How many times have we heard of stories like that of Jessica Hampton’s? How many people do we know are involved in domestically violent relationships? How many abusive relationships have you, yourself been involved in? The number is countless, no matter which question is answered.
Companionship can be such a beautiful thing, whether it be romantic or platonic. Who doesn’t enjoy the company of someone who adores them, respects them, and the feeling that comes with belonging to someone? “You are mine, I am yours.” However, crossing over to the dark side of possessiveness is extremely common in many relationships. In fact, what most people call normal in a relationship, actually is the dark side.. Words like security, tenacity, unshakable, steadfast all sound so…right, right? Yeah, these words, or characteristics rather, sound marvelous, until they are attached to words like jealous, clinging, selfish, or controlling. This is a dangerous zone, that can quite possibly lead to a violent, or deadly situation. Please get help and GET OUT if you are in this type of relationship!

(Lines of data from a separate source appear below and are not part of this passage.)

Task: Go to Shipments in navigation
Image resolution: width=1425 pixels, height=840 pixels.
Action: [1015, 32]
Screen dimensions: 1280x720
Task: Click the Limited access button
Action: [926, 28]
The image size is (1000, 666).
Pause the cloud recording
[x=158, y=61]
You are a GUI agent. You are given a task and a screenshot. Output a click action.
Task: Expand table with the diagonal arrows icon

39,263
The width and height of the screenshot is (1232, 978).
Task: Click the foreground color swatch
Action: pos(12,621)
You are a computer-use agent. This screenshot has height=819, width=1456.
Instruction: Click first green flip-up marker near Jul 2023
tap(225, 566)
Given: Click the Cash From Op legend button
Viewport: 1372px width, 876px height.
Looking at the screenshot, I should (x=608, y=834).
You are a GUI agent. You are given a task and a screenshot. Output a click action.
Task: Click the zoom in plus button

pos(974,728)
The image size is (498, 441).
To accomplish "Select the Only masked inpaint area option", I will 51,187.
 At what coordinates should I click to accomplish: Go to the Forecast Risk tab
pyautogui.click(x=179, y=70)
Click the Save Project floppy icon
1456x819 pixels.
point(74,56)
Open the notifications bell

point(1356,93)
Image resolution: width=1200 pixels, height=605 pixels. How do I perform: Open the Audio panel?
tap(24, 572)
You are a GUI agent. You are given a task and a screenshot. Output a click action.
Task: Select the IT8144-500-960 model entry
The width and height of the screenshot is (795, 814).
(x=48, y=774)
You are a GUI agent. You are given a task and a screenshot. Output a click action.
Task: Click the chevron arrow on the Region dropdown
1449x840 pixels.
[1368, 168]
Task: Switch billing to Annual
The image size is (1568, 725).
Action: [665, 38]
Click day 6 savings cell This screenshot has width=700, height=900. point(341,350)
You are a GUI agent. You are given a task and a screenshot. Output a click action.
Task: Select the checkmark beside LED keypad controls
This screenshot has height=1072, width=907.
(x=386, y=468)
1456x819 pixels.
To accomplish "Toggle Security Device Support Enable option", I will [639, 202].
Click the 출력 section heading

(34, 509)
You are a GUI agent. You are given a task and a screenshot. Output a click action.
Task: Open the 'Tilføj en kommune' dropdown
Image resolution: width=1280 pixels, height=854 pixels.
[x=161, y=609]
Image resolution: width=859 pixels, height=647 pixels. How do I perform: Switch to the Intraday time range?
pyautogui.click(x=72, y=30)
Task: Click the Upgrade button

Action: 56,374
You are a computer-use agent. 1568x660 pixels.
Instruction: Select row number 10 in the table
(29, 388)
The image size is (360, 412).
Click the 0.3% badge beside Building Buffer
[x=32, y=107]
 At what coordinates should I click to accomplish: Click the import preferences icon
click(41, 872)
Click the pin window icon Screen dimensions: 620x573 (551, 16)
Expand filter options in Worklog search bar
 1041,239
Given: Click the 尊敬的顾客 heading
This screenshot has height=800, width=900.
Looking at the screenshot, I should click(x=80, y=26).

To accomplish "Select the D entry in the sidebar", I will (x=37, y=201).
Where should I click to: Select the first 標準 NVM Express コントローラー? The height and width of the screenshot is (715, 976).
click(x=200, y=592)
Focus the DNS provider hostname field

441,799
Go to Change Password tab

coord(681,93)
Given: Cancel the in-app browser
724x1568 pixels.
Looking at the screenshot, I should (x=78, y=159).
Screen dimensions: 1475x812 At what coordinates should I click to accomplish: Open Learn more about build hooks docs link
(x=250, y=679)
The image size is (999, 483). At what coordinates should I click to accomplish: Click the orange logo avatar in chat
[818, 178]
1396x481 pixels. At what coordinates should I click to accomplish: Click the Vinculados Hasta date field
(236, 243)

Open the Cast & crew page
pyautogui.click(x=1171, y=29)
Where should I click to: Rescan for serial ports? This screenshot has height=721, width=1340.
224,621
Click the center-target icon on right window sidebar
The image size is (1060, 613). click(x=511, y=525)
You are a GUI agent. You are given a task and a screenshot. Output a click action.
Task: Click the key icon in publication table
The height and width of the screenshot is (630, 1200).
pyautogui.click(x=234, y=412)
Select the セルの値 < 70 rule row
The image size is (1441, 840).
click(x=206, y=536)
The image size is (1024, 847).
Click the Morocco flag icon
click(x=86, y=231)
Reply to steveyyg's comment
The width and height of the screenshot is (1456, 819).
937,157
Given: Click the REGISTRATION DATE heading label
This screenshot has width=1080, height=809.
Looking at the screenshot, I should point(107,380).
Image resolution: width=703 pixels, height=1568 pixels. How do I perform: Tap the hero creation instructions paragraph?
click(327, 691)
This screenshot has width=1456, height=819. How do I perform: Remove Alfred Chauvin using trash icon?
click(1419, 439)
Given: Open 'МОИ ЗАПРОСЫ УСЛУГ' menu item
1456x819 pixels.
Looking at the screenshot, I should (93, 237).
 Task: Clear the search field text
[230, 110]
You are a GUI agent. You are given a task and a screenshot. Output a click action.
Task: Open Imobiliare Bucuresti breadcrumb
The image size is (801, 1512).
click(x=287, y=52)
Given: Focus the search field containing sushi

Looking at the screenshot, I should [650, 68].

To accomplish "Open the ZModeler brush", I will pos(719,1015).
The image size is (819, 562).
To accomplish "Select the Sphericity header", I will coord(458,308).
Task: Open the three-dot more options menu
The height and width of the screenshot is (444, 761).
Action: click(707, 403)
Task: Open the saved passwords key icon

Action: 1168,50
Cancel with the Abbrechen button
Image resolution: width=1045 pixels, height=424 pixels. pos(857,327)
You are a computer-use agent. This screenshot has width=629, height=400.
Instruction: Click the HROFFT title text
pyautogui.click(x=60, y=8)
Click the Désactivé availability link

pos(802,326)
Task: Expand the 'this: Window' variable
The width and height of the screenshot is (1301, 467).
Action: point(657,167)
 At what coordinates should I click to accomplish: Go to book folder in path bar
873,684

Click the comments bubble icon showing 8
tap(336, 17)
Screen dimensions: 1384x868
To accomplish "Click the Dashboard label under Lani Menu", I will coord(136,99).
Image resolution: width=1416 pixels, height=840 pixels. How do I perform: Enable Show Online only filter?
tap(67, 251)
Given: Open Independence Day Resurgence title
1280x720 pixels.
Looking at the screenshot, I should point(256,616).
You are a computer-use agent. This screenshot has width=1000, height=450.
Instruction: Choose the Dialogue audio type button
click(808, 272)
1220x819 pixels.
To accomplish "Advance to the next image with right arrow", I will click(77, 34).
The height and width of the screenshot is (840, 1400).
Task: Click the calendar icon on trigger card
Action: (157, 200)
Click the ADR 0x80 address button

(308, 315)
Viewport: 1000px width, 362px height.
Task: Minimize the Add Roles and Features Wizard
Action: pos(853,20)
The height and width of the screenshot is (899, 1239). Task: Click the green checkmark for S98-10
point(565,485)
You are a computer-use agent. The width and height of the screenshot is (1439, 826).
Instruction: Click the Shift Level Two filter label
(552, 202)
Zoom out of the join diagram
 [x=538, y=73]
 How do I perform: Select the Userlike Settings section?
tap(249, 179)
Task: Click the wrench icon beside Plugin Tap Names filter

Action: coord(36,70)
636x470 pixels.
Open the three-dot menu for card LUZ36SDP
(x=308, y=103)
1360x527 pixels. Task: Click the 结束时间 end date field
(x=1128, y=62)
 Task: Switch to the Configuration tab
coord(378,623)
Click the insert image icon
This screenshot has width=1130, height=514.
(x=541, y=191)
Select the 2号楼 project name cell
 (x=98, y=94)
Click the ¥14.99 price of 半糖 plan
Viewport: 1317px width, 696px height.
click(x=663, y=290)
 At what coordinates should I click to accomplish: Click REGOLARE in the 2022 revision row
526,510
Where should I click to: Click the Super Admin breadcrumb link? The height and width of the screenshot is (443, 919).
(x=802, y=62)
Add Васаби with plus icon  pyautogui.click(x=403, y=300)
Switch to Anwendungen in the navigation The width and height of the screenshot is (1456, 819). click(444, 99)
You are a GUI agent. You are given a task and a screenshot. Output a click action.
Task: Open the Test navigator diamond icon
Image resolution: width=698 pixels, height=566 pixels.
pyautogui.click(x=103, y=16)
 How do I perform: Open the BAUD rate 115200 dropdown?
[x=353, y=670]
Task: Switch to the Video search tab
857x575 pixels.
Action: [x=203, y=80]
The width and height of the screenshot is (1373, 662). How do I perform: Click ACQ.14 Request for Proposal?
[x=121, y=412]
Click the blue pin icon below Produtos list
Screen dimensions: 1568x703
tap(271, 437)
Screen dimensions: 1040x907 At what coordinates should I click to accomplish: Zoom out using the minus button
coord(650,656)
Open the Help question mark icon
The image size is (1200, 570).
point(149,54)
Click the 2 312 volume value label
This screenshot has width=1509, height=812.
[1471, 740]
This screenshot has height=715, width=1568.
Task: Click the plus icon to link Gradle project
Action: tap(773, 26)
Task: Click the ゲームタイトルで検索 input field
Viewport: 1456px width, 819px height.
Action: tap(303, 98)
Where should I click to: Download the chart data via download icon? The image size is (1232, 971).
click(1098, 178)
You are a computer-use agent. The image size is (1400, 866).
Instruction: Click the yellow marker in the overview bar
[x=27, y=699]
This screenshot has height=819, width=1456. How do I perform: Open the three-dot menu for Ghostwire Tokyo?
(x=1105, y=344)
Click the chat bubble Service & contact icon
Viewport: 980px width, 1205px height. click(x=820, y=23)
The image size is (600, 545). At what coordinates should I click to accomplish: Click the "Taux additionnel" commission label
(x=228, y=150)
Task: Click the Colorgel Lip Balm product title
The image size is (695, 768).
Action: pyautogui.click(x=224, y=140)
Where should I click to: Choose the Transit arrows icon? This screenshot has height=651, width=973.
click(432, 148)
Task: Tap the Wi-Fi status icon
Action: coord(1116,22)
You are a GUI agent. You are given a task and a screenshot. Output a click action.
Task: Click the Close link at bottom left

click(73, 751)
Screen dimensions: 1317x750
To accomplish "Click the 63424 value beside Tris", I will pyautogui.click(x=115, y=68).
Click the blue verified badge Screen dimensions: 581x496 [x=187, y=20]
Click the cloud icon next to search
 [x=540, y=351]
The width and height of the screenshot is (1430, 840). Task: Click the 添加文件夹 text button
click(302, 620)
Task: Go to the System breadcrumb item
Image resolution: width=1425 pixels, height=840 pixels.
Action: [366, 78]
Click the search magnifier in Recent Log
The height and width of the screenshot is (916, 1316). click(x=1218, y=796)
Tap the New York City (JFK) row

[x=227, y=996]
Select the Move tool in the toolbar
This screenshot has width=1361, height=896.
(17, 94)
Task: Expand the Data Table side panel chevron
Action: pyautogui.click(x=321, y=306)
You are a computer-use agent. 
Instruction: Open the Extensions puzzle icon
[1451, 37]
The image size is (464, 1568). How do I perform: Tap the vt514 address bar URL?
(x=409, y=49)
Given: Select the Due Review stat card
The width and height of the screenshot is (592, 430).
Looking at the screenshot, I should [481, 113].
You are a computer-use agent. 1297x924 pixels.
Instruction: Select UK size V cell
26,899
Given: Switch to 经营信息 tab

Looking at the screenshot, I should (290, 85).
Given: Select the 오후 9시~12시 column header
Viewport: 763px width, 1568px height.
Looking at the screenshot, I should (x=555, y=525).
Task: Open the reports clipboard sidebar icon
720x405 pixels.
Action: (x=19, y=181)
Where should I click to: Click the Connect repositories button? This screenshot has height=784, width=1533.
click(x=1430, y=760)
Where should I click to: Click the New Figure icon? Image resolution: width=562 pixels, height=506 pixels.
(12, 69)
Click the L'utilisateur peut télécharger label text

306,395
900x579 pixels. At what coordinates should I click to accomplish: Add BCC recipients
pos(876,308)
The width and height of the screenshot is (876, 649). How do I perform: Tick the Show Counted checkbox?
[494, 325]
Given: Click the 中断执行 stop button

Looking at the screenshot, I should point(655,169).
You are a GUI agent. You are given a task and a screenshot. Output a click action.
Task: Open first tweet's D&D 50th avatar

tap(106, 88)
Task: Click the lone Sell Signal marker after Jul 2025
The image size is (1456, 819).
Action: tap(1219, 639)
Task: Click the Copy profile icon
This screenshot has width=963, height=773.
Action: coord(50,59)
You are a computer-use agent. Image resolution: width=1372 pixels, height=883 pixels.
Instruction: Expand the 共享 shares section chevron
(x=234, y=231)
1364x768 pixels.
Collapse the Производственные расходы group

Growing up, I lived in a household where dominance and control were taken to the extreme. I was taught through the traditions of a religion where submissiveness and obedience were strongly encouraged as the woman’s role. When you add all of these components to a relationship, where does the freedom go? Where does the individuality go? It’s extremely hard to be authentic in a relationship where you constantly have to fit a mold that goes against your original design. Someone once told me that the love I was labeling ‘unconditional’, came with too many conditions. It wasn’t until then that I realized I was doing it wrong.
To the degree that we are creative, growing persons,
our love is full of surprises rather than governed by expectations.
If we find ourselves in the rut of customary activities,
then we know that freedom and flexibility have disappeared.
For instance, if we always share certain meals or always sleep together,
then the openness of our early love has been replaced by patterns,
which might become expectations,
which might in turn become obligations—or even burdens.
Love may only be freely given, not expected or demanded.
Demands yield not love but duty—perhaps unwilling duty. – James Leonard Park, ‘Loving in Freedom’
“You’re suffocating me.”
“You’re too intense.”
“Stop trying to change me.”
“I have to learn on my own.”
“I need a break”….
These are all things that I’ve been told in failed relationship, after failed relationship. Just because you love someone deeply, and shower someone with constant affection doesn’t always mean that its harmless. There is a such thing as ‘going too hard’ in a relationship. You can get so caught up in patterns, and what you feel are customary ideas of the future, that you lose the balance between the two of you. Your train has pretty much derailed, because you’re no longer in a freeing, loving relationship, but an obligation building slowly upon the fear of hurting the other person by letting go.
From the freest place in my being, I love you.
And I want you always to be completely free.
Do you love me today because you freely choose this relationship?
I do not want you to come to me because of my expectation
or because you feel the pressure of my demand, the burden of my need.
I want you, yes, but I only want you if you freely give yourself to me.
I will never possess you; you will be forever free. – James Leonard Park, ‘Loving in Freedom‘
In order to find the freedom in love, you might have to unlearn everything you were ever taught about love to begin with. Personally, my soul no longer desires to be held down by the mundane traditions in which I was taught love was all about. No, my soul desires to be loved in its most authentic and freest state, I wish to forever be free in love.